_DIRECTIVE_: Please gather each line of the data below that contains the word "Information". Case matters, so match capital and lowercase letters.

----------------

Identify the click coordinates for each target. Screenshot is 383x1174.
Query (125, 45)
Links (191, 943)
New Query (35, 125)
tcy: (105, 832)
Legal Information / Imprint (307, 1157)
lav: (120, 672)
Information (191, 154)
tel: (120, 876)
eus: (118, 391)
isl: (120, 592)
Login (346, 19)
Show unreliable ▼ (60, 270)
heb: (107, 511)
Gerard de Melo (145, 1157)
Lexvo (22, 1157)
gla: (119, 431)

----------------

_RESULT_:
Legal Information / Imprint (307, 1157)
Information (191, 154)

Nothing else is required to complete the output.